Stored records

• • • • • • •

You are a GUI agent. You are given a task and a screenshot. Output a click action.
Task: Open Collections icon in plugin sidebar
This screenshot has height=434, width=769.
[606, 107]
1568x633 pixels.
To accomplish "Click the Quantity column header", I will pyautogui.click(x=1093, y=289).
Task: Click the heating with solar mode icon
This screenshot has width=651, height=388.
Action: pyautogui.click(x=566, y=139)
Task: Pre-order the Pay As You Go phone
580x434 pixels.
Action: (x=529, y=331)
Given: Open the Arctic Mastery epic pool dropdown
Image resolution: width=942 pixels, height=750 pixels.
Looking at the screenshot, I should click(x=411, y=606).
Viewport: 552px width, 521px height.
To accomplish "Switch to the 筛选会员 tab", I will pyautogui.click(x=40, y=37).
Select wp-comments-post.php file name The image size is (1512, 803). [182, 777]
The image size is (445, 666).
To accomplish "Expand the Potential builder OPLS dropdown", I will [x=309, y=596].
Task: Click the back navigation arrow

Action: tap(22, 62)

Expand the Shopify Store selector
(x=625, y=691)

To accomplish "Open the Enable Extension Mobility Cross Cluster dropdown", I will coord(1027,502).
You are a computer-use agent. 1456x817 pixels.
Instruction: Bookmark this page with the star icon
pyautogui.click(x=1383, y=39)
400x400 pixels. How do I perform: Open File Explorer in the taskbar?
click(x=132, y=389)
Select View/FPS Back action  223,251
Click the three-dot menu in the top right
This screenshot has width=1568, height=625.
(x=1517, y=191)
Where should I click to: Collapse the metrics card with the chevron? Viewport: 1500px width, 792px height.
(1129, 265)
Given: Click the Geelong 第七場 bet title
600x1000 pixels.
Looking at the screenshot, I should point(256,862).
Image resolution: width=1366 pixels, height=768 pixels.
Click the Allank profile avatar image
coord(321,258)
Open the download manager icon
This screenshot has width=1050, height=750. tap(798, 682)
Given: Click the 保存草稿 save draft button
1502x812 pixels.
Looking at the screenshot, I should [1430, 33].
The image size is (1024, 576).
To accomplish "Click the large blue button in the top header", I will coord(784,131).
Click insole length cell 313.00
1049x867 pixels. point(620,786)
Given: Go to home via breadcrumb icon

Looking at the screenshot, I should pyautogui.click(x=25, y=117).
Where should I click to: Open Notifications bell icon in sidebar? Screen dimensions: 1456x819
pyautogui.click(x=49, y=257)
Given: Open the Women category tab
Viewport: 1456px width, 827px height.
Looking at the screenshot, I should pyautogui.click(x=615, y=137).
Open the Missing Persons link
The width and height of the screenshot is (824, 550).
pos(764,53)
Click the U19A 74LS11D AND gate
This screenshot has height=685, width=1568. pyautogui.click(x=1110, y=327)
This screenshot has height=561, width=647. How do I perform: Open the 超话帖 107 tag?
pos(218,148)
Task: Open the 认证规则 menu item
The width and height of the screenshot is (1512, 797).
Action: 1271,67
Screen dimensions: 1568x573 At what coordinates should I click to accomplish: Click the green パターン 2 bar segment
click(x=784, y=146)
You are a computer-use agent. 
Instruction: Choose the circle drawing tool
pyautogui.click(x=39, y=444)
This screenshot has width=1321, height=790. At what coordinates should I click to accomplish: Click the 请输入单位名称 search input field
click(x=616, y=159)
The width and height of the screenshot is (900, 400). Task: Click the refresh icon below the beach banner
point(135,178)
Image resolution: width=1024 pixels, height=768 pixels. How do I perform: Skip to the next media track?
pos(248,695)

• • • • • • •

(What you should do) Down to the final line, the data above must be copied exactly.

(Answer below)
You are a GUI agent. You are given a task and a screenshot. Output a click action.
Task: Open Collections icon in plugin sidebar
This screenshot has height=434, width=769.
[606, 107]
1568x633 pixels.
To accomplish "Click the Quantity column header", I will pyautogui.click(x=1093, y=289).
Task: Click the heating with solar mode icon
This screenshot has width=651, height=388.
Action: pyautogui.click(x=566, y=139)
Task: Pre-order the Pay As You Go phone
580x434 pixels.
Action: (x=529, y=331)
Given: Open the Arctic Mastery epic pool dropdown
Image resolution: width=942 pixels, height=750 pixels.
Looking at the screenshot, I should click(x=411, y=606).
Viewport: 552px width, 521px height.
To accomplish "Switch to the 筛选会员 tab", I will pyautogui.click(x=40, y=37).
Select wp-comments-post.php file name The image size is (1512, 803). [182, 777]
The image size is (445, 666).
To accomplish "Expand the Potential builder OPLS dropdown", I will [x=309, y=596].
Task: Click the back navigation arrow

Action: tap(22, 62)

Expand the Shopify Store selector
(x=625, y=691)

To accomplish "Open the Enable Extension Mobility Cross Cluster dropdown", I will coord(1027,502).
You are a computer-use agent. 1456x817 pixels.
Instruction: Bookmark this page with the star icon
pyautogui.click(x=1383, y=39)
400x400 pixels. How do I perform: Open File Explorer in the taskbar?
click(x=132, y=389)
Select View/FPS Back action  223,251
Click the three-dot menu in the top right
This screenshot has width=1568, height=625.
(x=1517, y=191)
Where should I click to: Collapse the metrics card with the chevron? Viewport: 1500px width, 792px height.
(1129, 265)
Given: Click the Geelong 第七場 bet title
600x1000 pixels.
Looking at the screenshot, I should point(256,862).
Image resolution: width=1366 pixels, height=768 pixels.
Click the Allank profile avatar image
coord(321,258)
Open the download manager icon
This screenshot has width=1050, height=750. tap(798, 682)
Given: Click the 保存草稿 save draft button
1502x812 pixels.
Looking at the screenshot, I should [1430, 33].
The image size is (1024, 576).
To accomplish "Click the large blue button in the top header", I will coord(784,131).
Click insole length cell 313.00
1049x867 pixels. point(620,786)
Given: Go to home via breadcrumb icon

Looking at the screenshot, I should pyautogui.click(x=25, y=117).
Where should I click to: Open Notifications bell icon in sidebar? Screen dimensions: 1456x819
pyautogui.click(x=49, y=257)
Given: Open the Women category tab
Viewport: 1456px width, 827px height.
Looking at the screenshot, I should pyautogui.click(x=615, y=137).
Open the Missing Persons link
The width and height of the screenshot is (824, 550).
pos(764,53)
Click the U19A 74LS11D AND gate
This screenshot has height=685, width=1568. pyautogui.click(x=1110, y=327)
This screenshot has height=561, width=647. How do I perform: Open the 超话帖 107 tag?
pos(218,148)
Task: Open the 认证规则 menu item
The width and height of the screenshot is (1512, 797).
Action: 1271,67
Screen dimensions: 1568x573 At what coordinates should I click to accomplish: Click the green パターン 2 bar segment
click(x=784, y=146)
You are a computer-use agent. 
Instruction: Choose the circle drawing tool
pyautogui.click(x=39, y=444)
This screenshot has width=1321, height=790. At what coordinates should I click to accomplish: Click the 请输入单位名称 search input field
click(x=616, y=159)
The width and height of the screenshot is (900, 400). Task: Click the refresh icon below the beach banner
point(135,178)
Image resolution: width=1024 pixels, height=768 pixels. How do I perform: Skip to the next media track?
pos(248,695)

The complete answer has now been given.